Lycoming debuted a new electronic ignition meant to be a bolt-on replacement for conventional magnetos. Dubbed the Electronic Ignition System (EIS), the devices have no internal moving parts and slip right into conventional magneto housings on four-cylinder Lycoming engines.
Currently the EIS is available only for the experimental market but the company is working toward FAA certification for retrofits. One exception is the CarbonCub XCub, which debuted this system with its CC393i. Also, six-cylinder versions are in development.

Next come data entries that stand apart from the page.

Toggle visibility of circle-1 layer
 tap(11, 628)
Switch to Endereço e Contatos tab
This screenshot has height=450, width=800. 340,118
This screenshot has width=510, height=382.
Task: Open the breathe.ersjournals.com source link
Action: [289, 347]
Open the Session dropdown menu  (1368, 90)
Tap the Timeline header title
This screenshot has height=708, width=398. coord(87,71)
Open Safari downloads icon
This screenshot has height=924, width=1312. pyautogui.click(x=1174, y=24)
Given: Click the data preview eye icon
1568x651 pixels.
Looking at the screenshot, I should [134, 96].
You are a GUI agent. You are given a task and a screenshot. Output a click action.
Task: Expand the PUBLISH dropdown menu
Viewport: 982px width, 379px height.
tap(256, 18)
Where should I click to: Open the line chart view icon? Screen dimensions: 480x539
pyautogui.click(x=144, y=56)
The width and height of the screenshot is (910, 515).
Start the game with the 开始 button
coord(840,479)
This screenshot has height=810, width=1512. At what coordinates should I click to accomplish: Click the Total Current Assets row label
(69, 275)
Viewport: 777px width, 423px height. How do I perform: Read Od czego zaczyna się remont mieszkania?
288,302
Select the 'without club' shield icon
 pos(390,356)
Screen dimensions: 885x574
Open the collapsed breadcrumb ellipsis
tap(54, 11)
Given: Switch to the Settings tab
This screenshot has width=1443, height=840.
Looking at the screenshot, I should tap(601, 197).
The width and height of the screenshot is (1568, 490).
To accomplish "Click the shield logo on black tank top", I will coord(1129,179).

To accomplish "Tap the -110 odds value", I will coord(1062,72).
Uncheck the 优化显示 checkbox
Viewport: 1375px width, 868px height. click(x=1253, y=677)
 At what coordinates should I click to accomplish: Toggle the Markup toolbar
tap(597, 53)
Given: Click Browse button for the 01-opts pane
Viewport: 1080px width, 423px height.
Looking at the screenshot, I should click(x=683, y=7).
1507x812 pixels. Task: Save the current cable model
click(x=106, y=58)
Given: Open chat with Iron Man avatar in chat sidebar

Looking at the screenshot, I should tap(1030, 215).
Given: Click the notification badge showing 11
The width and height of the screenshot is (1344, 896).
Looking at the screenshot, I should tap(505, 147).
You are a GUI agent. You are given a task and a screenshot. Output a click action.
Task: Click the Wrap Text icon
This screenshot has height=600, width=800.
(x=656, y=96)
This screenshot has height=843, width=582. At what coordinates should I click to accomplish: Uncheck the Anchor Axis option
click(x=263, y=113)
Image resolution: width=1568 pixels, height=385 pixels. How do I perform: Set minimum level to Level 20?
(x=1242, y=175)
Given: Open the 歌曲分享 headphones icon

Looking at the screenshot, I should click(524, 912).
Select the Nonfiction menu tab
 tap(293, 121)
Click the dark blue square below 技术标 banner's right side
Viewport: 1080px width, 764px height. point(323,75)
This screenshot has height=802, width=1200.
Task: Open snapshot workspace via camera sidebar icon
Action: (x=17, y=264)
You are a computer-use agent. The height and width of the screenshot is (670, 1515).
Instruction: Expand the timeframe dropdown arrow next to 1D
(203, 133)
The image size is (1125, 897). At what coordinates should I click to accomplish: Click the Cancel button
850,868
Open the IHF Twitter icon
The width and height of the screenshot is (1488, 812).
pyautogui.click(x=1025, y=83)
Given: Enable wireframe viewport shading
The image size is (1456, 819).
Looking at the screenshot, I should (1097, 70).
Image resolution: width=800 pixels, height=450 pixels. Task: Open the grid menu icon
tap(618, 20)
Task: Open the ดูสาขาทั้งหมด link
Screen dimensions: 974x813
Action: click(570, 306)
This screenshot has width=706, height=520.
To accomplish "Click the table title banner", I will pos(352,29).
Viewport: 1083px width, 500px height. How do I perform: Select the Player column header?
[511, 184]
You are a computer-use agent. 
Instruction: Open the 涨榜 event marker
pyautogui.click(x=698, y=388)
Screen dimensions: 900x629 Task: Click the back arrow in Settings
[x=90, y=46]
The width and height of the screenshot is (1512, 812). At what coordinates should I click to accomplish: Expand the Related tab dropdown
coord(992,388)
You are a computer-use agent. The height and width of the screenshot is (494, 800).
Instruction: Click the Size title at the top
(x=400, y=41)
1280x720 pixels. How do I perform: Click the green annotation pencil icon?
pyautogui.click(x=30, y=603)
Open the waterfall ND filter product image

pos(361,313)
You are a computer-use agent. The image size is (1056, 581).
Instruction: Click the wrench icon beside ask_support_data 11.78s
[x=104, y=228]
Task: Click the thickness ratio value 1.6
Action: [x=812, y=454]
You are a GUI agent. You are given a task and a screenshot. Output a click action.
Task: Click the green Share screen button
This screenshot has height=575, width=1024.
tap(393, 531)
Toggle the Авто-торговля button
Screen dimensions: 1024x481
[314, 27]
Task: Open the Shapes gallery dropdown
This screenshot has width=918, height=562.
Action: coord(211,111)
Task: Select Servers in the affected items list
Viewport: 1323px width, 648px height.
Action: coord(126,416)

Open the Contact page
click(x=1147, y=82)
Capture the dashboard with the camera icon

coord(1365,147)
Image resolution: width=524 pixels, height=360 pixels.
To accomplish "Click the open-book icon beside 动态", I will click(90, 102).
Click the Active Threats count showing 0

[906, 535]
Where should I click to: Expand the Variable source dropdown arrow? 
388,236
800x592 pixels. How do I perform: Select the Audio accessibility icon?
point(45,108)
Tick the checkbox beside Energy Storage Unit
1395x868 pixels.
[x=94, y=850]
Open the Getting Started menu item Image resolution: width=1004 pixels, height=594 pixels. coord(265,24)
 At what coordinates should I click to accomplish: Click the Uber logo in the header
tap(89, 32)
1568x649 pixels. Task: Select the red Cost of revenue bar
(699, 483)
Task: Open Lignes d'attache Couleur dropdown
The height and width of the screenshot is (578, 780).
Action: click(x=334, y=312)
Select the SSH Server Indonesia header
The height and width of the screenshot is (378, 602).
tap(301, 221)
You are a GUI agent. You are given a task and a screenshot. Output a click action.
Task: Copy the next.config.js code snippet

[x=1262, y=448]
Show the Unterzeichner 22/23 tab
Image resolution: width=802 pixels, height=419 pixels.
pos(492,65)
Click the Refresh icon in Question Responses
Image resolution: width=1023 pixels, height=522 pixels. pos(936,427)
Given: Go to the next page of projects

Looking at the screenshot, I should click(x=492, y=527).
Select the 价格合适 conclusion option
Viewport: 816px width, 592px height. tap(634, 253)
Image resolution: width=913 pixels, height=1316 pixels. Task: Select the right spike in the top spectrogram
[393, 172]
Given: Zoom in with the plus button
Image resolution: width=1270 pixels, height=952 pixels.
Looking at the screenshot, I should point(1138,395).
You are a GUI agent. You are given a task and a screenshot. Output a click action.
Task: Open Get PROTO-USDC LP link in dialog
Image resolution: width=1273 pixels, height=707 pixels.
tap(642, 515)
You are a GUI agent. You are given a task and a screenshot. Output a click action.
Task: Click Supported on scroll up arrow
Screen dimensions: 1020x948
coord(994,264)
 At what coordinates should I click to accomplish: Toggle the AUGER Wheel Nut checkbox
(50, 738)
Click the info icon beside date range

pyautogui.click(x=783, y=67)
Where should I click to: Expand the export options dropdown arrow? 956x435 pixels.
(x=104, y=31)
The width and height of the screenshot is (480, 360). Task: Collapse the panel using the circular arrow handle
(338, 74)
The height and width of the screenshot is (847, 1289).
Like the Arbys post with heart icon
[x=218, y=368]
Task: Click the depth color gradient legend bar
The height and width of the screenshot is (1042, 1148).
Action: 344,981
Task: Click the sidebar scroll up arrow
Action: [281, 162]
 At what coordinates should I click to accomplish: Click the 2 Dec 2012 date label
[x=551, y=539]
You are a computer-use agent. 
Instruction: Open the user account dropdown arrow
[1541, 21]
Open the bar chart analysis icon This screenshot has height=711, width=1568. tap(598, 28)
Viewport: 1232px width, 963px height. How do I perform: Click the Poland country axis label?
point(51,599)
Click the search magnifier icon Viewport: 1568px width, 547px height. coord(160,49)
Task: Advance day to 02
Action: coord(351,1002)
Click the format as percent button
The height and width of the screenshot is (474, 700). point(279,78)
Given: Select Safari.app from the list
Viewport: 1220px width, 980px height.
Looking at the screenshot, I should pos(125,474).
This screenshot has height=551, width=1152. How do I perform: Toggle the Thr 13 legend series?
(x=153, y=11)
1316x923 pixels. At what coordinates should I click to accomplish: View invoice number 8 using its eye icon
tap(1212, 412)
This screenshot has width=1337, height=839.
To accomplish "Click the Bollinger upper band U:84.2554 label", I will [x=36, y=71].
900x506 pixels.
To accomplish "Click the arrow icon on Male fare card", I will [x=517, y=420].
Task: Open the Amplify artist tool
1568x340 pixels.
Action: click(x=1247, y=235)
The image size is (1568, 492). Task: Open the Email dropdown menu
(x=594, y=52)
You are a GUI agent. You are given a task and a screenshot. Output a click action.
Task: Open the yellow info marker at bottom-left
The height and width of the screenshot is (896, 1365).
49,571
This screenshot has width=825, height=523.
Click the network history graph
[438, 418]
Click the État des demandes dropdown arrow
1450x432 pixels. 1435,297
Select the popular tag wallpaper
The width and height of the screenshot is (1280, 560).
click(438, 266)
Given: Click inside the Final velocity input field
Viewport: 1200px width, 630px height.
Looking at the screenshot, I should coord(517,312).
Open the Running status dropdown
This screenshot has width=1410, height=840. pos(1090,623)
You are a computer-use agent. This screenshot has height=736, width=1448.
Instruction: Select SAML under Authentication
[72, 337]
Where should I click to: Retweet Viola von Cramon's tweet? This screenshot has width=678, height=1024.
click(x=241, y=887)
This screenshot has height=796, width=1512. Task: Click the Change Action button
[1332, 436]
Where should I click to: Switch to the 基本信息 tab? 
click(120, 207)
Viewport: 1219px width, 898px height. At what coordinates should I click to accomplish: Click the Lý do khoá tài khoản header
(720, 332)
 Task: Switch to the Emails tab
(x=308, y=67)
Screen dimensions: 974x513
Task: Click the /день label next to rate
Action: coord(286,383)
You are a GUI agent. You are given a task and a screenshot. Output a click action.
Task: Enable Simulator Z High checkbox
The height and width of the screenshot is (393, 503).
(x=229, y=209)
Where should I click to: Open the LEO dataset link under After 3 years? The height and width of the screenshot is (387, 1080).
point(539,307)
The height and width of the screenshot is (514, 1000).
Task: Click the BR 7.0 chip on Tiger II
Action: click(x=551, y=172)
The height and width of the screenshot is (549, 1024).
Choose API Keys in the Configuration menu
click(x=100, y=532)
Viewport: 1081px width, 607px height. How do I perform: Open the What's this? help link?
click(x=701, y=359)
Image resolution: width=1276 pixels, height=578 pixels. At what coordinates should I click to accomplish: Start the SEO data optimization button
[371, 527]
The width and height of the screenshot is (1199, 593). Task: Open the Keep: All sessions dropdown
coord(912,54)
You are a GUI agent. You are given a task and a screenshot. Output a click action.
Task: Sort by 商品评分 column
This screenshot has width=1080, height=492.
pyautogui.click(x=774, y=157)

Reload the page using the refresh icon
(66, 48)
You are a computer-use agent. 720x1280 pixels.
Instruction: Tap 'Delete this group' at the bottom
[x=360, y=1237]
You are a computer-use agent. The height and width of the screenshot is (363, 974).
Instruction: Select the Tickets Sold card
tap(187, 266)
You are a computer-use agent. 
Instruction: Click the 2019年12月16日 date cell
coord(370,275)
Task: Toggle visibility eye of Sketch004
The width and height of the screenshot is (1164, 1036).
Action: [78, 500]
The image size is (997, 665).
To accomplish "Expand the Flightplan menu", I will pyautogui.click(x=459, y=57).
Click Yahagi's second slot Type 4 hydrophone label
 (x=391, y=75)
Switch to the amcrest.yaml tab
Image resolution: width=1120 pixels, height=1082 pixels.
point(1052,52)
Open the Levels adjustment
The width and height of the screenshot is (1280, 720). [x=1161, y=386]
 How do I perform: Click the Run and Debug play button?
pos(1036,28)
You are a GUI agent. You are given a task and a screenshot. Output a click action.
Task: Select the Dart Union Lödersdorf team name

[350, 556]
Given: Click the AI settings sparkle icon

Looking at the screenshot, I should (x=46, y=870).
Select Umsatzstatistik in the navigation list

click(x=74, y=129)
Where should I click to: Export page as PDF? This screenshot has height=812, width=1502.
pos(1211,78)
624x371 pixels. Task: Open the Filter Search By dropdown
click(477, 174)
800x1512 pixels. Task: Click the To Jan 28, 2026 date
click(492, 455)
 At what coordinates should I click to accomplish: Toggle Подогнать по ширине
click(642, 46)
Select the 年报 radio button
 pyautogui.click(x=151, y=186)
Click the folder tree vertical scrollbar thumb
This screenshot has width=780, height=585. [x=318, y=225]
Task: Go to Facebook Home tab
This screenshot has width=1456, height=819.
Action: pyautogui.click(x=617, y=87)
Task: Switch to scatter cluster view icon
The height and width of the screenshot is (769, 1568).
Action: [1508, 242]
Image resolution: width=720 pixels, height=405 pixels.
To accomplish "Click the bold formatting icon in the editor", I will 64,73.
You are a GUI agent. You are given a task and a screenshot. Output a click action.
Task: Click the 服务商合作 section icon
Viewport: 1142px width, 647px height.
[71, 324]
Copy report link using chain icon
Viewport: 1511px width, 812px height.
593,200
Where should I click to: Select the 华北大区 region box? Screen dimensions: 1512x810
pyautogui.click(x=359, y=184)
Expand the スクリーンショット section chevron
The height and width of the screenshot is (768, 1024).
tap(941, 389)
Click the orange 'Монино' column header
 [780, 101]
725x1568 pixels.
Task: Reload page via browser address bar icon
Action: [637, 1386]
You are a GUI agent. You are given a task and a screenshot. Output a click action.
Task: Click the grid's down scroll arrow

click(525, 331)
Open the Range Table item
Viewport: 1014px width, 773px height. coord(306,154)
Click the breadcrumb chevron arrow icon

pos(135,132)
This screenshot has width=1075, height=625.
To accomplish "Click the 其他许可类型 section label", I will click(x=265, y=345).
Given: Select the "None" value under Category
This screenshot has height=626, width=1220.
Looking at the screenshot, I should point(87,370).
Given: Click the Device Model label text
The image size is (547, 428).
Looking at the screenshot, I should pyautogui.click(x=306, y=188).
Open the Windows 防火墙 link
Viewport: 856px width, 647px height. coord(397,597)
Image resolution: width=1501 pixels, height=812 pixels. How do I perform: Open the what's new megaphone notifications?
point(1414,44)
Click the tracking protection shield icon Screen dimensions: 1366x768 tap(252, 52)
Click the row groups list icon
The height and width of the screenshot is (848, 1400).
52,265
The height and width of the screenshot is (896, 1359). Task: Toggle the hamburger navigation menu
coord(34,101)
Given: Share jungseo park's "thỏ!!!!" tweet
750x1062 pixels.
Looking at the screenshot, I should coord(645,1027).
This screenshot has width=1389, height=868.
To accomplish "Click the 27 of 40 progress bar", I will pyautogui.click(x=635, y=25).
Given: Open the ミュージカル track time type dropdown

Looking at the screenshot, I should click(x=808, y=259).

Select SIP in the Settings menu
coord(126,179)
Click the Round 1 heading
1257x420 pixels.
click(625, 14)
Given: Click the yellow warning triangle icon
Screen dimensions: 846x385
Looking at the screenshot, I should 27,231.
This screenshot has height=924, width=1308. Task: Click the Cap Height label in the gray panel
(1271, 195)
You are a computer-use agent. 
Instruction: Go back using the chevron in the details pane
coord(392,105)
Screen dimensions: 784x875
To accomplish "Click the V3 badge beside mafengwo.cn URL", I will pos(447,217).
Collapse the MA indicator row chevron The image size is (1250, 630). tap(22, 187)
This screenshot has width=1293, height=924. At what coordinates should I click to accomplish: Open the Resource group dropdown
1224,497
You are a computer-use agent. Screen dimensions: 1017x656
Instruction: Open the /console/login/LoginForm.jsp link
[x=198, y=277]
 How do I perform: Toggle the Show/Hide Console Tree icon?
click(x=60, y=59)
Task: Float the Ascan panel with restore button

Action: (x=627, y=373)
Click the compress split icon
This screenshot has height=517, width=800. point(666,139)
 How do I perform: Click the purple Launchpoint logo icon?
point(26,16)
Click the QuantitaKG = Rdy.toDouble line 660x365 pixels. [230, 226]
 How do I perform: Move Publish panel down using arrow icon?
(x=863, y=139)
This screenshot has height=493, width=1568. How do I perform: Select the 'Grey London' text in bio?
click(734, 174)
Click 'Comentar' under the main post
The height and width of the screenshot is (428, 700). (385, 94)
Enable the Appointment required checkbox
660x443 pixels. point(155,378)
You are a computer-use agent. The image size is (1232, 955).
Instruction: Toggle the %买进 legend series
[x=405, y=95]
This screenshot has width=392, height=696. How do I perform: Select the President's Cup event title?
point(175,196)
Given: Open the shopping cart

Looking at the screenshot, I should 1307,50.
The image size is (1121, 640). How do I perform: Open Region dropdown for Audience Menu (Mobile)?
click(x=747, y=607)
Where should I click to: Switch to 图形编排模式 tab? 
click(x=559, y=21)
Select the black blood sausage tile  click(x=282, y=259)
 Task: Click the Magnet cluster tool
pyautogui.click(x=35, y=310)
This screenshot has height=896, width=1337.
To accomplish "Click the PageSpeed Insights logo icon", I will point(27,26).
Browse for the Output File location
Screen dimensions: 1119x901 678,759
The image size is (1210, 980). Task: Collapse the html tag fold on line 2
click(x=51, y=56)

For experimental aircraft, variable timing will be available later via a built-in sensor to measure manifold pressure and assign a variable ignition curve based on estimated load. Lycoming says the EIS will have one advance curve only and be factory configured for each engine model. For now, though, the available EIS modules are fixed timing only.
For certified aircraft, the EIS initially will be configured for fixed timing, just like a magneto. The initial approvals are expected in the third quarter of this year, with Lycoming continuing development of a variable-advance version in early 2020.
In either fixed or variable timing configuration, the EIS requires ship’s power to function; it is not self-powering. Because of that, Lycoming recommends retaining one conventional magneto when a redundant power source is not available. For dual installations in certified aircraft, Lycoming expects to provide an external, redundant power source. For experimentals, builders are encouraged to construct electrical systems with sufficient redundancy or purchase the Lycoming-built backup battery system.
Prices have not been set, but Lycoming claims they will be competitive with other systems on the market.